THE TASK
Copy out the rows word for word, from the very first line through the line containing "The height and width of the screenshot is (369, 604).", with both ends included.

DATASET
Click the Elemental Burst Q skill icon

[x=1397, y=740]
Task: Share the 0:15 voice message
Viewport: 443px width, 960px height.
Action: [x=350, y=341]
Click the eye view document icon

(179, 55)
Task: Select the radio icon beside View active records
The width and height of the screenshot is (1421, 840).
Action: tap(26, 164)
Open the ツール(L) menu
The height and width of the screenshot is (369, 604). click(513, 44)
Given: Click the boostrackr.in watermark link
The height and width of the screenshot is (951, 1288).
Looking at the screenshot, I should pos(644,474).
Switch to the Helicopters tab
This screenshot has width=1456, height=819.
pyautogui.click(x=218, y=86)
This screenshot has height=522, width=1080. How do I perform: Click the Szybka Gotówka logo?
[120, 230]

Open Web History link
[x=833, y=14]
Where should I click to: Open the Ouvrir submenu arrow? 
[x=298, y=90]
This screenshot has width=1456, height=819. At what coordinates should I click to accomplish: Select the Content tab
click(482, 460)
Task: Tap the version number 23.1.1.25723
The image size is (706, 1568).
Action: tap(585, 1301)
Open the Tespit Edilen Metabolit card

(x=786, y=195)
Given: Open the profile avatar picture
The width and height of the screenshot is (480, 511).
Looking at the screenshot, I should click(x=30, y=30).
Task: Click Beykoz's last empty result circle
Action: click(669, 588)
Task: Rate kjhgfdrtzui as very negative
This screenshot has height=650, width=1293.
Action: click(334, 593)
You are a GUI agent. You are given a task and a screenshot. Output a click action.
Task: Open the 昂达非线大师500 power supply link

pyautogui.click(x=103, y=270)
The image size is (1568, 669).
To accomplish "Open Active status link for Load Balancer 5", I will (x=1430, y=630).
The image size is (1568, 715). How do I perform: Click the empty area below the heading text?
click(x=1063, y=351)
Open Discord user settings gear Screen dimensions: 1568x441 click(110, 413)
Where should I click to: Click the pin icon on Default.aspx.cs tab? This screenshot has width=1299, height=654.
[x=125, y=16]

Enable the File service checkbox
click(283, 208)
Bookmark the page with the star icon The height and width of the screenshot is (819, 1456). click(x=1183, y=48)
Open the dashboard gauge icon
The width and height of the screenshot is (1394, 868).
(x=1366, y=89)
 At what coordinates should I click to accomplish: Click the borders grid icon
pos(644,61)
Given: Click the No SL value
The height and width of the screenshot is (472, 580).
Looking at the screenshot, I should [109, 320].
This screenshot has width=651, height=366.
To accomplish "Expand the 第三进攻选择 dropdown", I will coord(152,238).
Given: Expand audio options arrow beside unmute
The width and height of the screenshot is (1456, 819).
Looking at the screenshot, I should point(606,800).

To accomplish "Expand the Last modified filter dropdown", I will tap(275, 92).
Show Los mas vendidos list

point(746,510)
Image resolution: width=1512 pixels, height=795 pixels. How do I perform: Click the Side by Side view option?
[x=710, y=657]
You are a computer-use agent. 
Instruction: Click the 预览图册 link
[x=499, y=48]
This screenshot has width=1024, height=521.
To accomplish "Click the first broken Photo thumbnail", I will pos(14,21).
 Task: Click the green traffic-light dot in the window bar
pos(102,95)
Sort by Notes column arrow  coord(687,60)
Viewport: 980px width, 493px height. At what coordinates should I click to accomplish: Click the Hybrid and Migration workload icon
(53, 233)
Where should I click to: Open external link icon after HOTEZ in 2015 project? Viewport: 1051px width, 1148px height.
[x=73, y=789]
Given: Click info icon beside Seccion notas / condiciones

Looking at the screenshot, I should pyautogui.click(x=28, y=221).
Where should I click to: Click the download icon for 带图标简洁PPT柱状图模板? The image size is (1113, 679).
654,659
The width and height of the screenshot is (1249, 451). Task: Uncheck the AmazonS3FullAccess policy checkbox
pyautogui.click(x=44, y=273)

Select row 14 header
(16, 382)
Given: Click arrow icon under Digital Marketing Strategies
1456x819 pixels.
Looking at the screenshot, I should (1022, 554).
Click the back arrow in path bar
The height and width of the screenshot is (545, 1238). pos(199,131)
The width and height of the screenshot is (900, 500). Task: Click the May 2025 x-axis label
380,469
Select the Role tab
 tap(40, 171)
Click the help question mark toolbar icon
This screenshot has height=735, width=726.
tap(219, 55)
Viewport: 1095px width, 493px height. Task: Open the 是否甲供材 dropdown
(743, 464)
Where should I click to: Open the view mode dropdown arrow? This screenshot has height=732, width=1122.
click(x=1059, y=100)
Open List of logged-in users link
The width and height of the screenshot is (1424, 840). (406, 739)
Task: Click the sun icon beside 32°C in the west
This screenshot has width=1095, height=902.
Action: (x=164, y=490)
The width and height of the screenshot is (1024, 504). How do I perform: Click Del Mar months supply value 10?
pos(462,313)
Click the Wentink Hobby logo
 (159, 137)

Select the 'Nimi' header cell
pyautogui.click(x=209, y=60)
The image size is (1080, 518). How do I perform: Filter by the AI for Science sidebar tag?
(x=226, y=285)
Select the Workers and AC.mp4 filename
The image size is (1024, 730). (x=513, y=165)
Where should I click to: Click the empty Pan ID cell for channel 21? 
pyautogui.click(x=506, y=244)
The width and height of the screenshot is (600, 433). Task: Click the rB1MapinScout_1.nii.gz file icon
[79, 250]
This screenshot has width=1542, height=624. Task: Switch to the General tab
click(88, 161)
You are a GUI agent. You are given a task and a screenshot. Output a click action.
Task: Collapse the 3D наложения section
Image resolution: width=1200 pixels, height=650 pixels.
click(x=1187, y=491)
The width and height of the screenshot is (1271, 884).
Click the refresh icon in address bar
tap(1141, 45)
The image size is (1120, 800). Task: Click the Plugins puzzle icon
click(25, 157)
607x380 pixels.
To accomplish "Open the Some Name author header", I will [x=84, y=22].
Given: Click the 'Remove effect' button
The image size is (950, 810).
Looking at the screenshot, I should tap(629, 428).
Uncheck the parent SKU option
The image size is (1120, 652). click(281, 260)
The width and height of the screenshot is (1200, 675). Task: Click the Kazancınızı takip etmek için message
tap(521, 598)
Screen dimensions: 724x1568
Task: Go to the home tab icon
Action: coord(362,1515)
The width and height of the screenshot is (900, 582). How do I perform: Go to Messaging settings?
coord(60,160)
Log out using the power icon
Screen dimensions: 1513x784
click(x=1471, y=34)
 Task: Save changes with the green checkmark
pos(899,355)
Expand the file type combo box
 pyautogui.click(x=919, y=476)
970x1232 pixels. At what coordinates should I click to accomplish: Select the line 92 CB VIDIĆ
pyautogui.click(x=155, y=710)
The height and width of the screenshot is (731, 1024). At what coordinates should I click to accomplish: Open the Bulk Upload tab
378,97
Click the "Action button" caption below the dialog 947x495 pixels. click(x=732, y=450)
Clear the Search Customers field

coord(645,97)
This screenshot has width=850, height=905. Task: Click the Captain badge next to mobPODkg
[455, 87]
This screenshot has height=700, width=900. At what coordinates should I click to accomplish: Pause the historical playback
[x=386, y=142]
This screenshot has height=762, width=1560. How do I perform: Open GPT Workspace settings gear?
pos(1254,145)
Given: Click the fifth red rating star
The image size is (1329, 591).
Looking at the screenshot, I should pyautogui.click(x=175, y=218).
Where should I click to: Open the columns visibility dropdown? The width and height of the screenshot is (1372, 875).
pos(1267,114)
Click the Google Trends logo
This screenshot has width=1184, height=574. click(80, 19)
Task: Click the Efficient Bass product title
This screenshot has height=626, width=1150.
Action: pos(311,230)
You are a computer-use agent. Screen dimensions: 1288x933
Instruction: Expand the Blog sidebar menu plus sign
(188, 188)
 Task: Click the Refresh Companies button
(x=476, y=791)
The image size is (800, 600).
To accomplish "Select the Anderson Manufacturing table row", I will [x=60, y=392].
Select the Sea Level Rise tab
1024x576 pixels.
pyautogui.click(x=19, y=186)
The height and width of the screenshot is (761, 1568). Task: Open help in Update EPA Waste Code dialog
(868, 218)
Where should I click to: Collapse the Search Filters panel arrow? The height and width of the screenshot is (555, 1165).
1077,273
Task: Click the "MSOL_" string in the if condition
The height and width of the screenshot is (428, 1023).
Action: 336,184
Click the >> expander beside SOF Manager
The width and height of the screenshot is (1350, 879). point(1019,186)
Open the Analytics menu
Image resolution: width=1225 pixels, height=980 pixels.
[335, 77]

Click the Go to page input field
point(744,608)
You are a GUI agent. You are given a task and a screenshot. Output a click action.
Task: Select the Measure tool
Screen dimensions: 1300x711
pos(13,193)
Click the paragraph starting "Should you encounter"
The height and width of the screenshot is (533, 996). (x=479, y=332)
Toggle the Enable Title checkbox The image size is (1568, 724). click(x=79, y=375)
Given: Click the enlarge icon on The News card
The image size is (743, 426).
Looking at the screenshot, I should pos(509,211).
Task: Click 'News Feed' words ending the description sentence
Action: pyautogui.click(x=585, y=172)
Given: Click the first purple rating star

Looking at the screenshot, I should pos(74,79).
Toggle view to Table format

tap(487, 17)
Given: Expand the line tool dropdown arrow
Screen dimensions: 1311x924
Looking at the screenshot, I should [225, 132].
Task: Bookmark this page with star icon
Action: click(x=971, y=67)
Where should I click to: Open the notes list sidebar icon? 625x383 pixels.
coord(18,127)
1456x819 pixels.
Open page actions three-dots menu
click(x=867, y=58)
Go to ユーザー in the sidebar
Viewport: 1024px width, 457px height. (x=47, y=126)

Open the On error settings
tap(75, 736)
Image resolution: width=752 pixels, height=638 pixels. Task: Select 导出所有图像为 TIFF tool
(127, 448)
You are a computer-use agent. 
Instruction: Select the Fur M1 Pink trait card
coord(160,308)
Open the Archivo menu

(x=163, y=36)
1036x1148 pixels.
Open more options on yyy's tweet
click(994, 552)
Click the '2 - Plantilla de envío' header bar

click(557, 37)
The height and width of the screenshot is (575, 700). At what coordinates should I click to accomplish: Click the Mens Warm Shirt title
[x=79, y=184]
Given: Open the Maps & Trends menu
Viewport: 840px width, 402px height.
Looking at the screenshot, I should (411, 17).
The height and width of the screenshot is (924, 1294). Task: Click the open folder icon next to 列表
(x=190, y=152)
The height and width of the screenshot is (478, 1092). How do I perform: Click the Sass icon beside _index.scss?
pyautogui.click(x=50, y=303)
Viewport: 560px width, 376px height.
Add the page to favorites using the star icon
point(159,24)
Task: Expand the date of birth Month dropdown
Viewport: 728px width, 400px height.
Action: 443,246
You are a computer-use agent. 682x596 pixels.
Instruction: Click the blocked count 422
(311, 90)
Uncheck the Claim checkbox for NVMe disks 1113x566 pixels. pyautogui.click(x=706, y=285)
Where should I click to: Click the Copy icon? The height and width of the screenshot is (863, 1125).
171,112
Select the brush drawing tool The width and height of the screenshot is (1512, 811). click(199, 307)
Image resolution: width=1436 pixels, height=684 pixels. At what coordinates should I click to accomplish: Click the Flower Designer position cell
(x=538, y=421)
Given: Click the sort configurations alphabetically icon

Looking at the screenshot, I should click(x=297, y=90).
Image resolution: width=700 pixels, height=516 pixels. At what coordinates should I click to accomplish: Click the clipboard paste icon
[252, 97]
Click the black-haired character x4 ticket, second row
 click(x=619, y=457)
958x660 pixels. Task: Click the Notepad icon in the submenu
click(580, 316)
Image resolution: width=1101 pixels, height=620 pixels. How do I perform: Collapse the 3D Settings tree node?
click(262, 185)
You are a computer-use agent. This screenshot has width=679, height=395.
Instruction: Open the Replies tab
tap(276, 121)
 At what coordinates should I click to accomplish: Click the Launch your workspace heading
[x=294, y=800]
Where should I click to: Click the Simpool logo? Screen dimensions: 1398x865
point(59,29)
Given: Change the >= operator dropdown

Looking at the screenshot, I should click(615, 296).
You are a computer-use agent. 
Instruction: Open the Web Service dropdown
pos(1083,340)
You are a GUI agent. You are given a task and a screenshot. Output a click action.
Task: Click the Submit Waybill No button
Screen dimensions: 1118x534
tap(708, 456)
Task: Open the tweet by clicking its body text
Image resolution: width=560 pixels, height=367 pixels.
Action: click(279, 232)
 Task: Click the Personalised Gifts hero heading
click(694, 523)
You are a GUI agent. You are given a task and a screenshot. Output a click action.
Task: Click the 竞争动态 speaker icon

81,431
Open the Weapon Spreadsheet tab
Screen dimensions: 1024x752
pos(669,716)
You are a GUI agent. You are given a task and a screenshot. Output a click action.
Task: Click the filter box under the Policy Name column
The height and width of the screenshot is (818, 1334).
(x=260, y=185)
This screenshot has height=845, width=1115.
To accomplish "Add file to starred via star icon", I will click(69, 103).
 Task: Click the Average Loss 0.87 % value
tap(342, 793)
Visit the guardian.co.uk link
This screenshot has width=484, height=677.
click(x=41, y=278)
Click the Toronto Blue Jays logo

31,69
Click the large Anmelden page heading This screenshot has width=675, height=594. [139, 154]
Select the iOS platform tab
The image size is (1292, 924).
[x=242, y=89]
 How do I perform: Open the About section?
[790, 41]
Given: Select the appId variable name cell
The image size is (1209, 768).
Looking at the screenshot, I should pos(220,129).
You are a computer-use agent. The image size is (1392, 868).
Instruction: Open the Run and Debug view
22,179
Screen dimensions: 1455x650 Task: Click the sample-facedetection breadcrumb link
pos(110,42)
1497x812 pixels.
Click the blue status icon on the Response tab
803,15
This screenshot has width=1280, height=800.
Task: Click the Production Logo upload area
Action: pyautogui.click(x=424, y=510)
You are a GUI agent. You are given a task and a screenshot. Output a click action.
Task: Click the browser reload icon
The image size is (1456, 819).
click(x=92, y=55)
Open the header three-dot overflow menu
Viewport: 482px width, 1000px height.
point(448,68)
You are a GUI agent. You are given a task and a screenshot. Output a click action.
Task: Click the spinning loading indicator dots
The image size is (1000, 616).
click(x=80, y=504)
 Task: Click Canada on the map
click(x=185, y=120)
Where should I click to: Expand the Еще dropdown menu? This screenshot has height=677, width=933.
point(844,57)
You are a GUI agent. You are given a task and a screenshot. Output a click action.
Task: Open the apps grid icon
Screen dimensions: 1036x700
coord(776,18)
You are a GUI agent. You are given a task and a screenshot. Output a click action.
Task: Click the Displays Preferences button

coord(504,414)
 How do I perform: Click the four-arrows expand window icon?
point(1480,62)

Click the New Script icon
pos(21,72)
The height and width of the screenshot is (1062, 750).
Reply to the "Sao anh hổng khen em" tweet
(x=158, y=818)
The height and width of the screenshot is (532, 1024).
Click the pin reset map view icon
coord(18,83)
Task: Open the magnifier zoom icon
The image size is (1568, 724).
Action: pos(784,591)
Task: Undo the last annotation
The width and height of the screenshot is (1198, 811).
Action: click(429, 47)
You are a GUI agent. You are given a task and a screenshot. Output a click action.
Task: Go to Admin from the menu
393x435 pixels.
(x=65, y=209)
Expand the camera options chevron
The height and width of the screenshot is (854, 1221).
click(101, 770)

ANSWER FOR THIS EXERCISE
Click the Elemental Burst Q skill icon

[x=1397, y=740]
Task: Share the 0:15 voice message
Viewport: 443px width, 960px height.
Action: [x=350, y=341]
Click the eye view document icon

(179, 55)
Task: Select the radio icon beside View active records
The width and height of the screenshot is (1421, 840).
Action: tap(26, 164)
Open the ツール(L) menu
The height and width of the screenshot is (369, 604). click(513, 44)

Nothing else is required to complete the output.